* [Extracted material]
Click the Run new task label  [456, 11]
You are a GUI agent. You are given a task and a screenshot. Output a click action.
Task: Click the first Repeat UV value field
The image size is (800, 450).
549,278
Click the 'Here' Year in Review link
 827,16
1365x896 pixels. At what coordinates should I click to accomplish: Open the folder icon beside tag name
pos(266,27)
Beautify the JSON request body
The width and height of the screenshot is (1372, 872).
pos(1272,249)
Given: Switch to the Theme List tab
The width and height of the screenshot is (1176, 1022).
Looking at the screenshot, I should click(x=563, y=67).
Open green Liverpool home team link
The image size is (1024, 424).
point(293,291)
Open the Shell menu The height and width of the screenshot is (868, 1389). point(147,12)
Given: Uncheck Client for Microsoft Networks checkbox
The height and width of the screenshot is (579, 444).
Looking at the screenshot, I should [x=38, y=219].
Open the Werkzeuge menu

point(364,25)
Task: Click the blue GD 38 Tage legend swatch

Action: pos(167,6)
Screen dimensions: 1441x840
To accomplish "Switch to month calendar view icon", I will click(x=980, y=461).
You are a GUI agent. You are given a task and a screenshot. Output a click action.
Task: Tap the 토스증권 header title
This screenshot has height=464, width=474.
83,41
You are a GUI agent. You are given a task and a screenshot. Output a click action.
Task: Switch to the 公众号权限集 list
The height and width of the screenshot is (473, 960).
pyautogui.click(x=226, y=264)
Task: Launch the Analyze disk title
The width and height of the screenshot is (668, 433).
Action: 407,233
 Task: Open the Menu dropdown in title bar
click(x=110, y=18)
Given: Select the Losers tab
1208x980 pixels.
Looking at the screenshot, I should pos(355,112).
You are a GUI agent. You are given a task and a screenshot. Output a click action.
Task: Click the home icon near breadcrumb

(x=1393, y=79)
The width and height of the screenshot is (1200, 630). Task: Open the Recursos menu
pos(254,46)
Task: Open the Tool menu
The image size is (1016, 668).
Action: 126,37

* [Work required] Please echo the lines above, starting from the first one and ending with the line that contains "Open the Shell", with both ends included.

* [Solution to this task]
Click the Run new task label  [456, 11]
You are a GUI agent. You are given a task and a screenshot. Output a click action.
Task: Click the first Repeat UV value field
The image size is (800, 450).
549,278
Click the 'Here' Year in Review link
 827,16
1365x896 pixels. At what coordinates should I click to accomplish: Open the folder icon beside tag name
pos(266,27)
Beautify the JSON request body
The width and height of the screenshot is (1372, 872).
pos(1272,249)
Given: Switch to the Theme List tab
The width and height of the screenshot is (1176, 1022).
Looking at the screenshot, I should click(x=563, y=67).
Open green Liverpool home team link
The image size is (1024, 424).
point(293,291)
Open the Shell menu The height and width of the screenshot is (868, 1389). point(147,12)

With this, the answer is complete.